Assigned task:
The listing below holds a line with "The width and" and a later line with "You are a GUI". Write out those two lines and every line between them, exactly, and nothing else.

Exercise material:
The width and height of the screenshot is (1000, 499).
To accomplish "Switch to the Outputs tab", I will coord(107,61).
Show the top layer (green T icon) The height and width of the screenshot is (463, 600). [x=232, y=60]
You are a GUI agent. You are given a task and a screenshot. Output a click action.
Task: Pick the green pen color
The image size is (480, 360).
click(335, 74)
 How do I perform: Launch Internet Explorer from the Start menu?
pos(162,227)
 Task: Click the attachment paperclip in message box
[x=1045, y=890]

...

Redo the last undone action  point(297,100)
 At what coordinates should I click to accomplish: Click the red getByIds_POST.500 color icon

---

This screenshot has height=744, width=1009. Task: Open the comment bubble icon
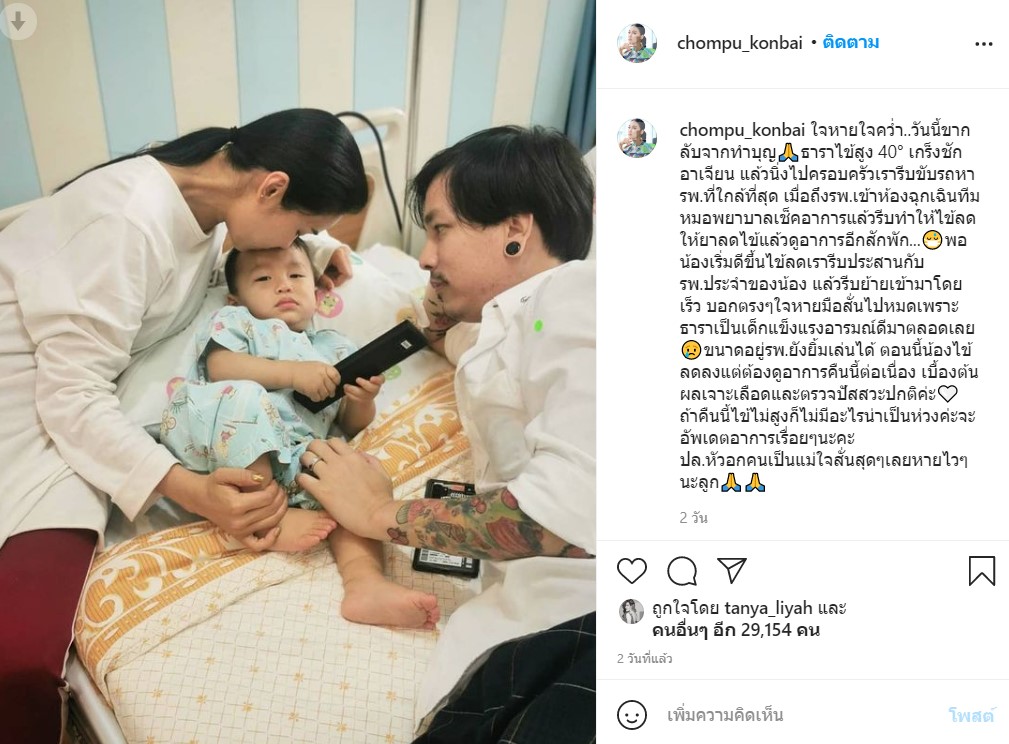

Response to this exercise:
The width and height of the screenshot is (1000, 499).
To accomplish "Switch to the Outputs tab", I will coord(107,61).
Show the top layer (green T icon) The height and width of the screenshot is (463, 600). [x=232, y=60]
You are a GUI agent. You are given a task and a screenshot. Output a click action.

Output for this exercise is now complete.